## Records for this task
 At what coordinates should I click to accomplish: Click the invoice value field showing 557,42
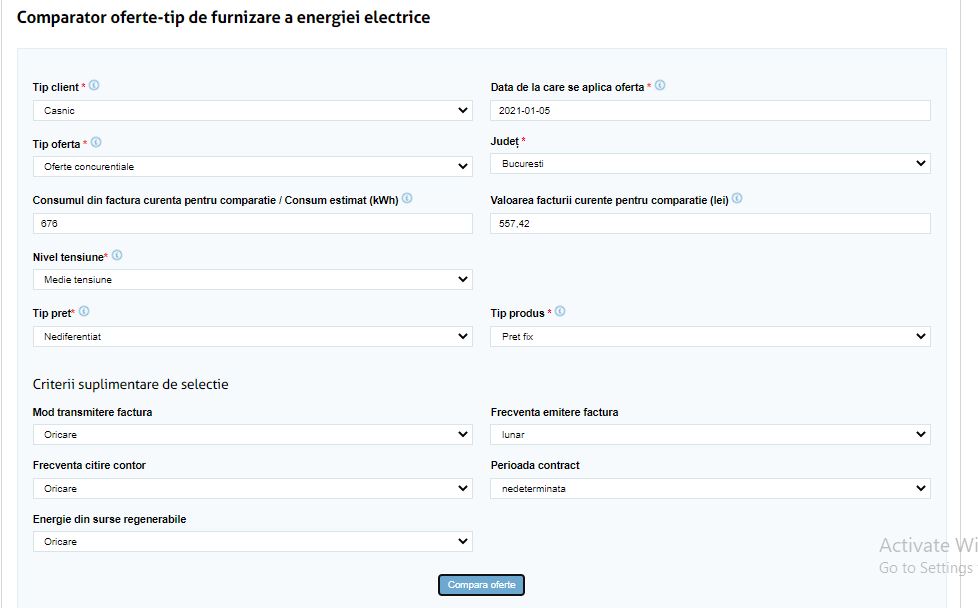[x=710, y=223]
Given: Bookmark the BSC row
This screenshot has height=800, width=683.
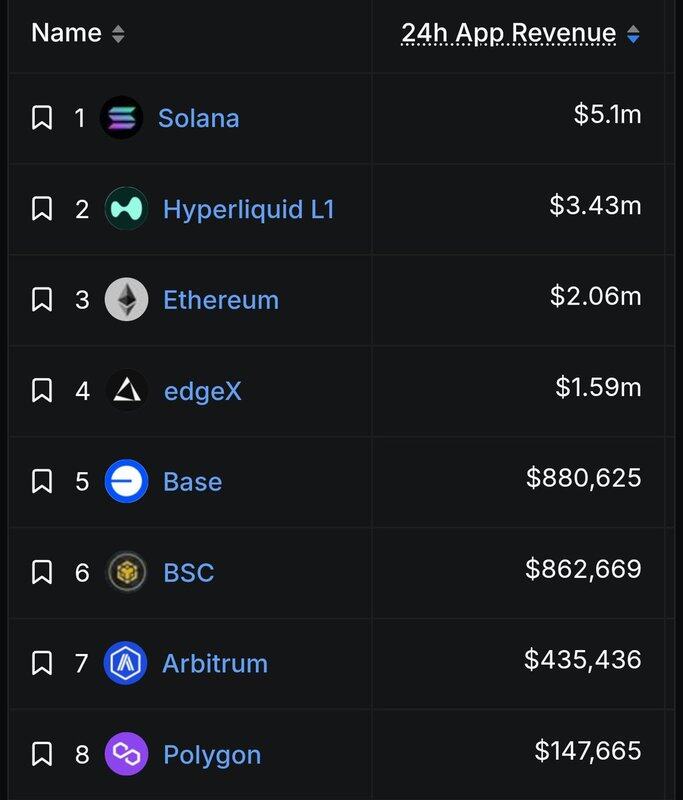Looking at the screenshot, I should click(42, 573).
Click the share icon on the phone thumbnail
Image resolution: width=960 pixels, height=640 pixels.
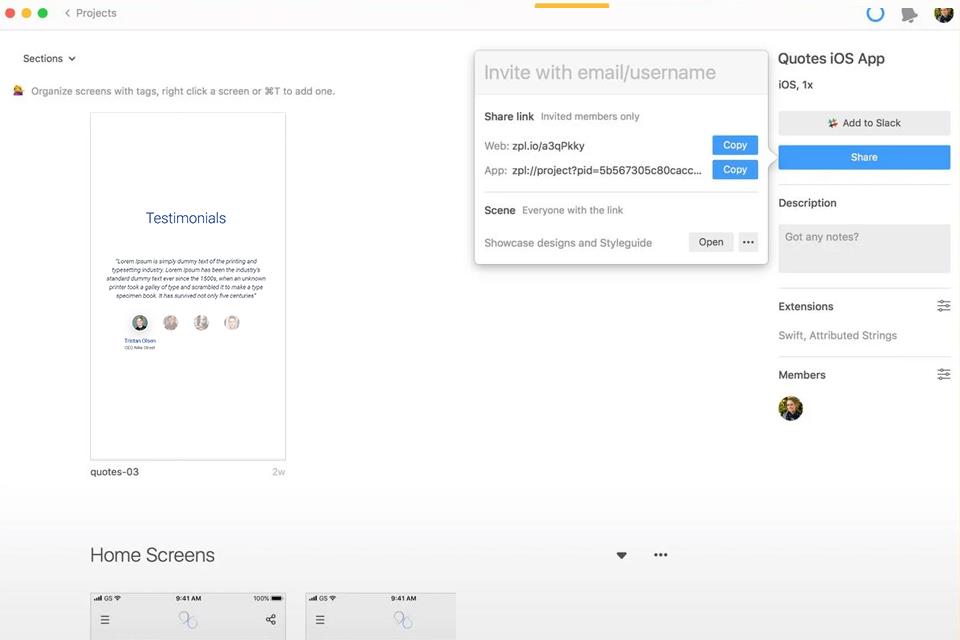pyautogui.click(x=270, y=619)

---

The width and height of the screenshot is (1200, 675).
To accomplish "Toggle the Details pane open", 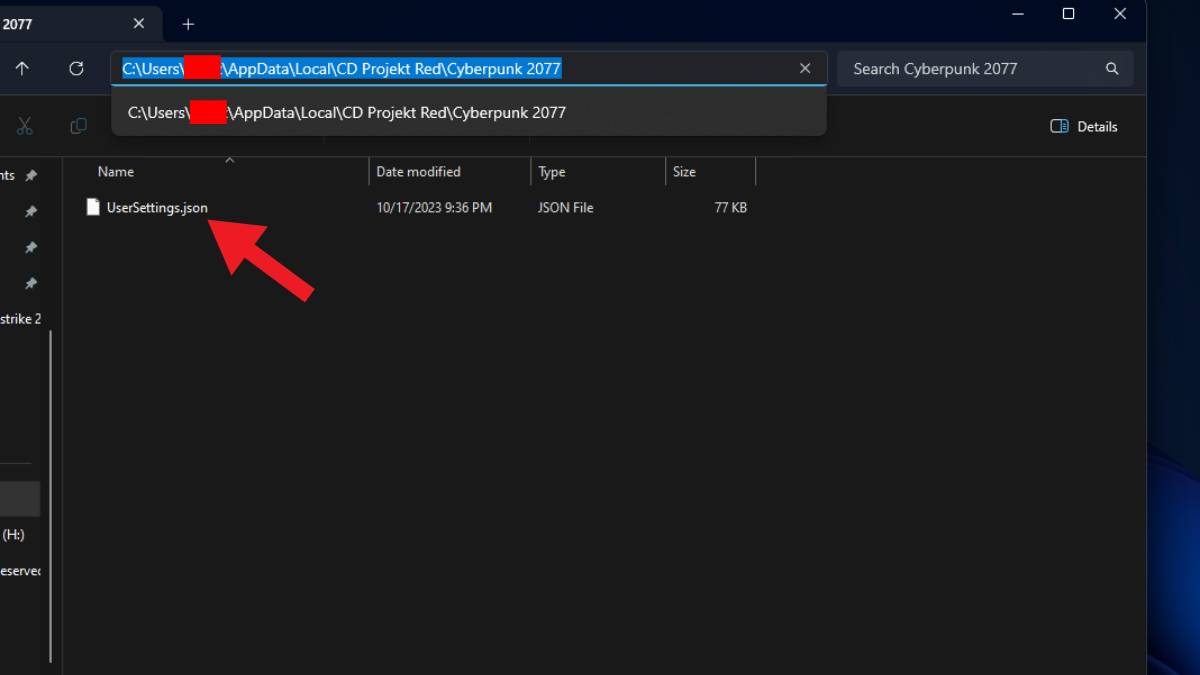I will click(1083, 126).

## Assignment
A word-for-word reproduction is needed of the lines above from the line containing "At what coordinates" through the line containing "Click the share icon on the phone thumbnail", with both ends kept and no pictures.

## Result
 At what coordinates should I click to accomplish: Click the invoice value field showing 557,42
[x=710, y=223]
Given: Bookmark the BSC row
This screenshot has height=800, width=683.
Looking at the screenshot, I should click(42, 573).
Click the share icon on the phone thumbnail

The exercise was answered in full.